KASFRO is also involved in the general preservation of the knowledge of other indigenous groups. Upon its founding, it joined the Latin American online database “Red de Información Indígena” in order to gain recognition on an international platform. It also has partnered with other indigenous health organizations across Bolivia to gain official recognition from the government, since these groups have not been allowed to join the national health registry. Even though KASFRO has not been allowed to join the registry, there has been recurring international pressure from UNESCO to allow these groups to be recognized.
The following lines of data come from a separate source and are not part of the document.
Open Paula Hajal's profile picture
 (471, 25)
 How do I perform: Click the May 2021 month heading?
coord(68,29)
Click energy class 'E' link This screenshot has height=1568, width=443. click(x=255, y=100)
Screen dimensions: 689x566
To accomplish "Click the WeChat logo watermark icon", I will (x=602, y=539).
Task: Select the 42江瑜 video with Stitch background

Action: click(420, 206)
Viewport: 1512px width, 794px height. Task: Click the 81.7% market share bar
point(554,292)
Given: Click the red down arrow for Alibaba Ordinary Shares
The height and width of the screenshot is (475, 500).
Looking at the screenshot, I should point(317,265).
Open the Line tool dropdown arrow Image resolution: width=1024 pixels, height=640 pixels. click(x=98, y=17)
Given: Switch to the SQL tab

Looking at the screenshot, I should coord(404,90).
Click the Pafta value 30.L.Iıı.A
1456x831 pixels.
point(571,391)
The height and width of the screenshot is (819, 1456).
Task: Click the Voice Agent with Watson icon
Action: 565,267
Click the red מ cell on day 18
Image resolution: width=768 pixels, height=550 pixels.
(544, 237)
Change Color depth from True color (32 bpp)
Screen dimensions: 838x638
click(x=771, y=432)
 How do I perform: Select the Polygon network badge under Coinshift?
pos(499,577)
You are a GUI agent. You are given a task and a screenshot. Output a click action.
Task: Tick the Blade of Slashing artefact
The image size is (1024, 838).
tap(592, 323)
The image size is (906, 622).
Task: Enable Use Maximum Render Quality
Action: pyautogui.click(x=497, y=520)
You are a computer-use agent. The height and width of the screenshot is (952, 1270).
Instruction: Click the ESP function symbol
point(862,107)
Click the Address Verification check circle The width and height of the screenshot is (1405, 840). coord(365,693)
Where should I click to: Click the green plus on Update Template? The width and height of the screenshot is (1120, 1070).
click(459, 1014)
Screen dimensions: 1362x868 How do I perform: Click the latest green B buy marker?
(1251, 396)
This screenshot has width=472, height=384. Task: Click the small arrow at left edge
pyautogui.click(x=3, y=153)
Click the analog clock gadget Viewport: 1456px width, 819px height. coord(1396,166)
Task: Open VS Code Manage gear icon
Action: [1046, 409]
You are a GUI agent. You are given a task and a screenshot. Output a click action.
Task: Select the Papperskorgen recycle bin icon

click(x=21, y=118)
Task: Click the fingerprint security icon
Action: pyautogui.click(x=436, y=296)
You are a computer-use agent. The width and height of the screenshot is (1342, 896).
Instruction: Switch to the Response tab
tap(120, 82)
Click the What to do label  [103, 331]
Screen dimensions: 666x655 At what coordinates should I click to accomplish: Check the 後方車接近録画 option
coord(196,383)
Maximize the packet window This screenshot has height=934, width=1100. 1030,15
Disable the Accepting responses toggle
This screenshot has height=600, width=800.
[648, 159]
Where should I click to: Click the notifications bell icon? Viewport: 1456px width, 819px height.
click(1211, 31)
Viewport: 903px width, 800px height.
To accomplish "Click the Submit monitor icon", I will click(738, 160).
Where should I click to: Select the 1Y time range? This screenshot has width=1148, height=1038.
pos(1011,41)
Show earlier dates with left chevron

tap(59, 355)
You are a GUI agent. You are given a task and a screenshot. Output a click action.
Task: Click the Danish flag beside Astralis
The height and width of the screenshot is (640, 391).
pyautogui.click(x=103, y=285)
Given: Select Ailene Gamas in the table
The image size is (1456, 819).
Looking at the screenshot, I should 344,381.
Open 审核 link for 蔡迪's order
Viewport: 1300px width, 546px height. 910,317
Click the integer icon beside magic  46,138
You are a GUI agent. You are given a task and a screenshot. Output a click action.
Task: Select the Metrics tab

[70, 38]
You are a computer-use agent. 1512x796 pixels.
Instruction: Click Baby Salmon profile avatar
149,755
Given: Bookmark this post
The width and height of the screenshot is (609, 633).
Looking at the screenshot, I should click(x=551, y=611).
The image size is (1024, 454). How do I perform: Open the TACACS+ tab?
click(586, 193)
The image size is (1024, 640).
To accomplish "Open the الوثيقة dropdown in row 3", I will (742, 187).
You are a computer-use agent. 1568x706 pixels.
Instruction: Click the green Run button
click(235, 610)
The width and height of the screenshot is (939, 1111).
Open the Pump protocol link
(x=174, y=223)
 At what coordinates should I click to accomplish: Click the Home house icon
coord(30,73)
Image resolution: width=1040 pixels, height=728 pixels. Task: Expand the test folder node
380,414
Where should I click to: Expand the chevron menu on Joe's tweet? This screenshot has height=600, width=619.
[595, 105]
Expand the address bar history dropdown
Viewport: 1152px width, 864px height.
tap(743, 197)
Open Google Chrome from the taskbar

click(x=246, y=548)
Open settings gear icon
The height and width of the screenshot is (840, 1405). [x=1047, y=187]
Alongside these activities, KASFRO has been promoting activities that would institutionalize indigenous medicinal practices across the nation. In 2009, KASFRO was instrumental in the creation of the Consejo Departamental de Medicina Tradicional (CODEMETRA), an organization representing 20 indigenous doctor organizations in the Cochabamba Department. Once CODEMETRA was established, other departments across Bolivia created similar organizations that came together for the first time in 2012 as the National Council for Indigenous Medicine. This council has been influential on the national and departmental governments across Bolivia and still meets annually.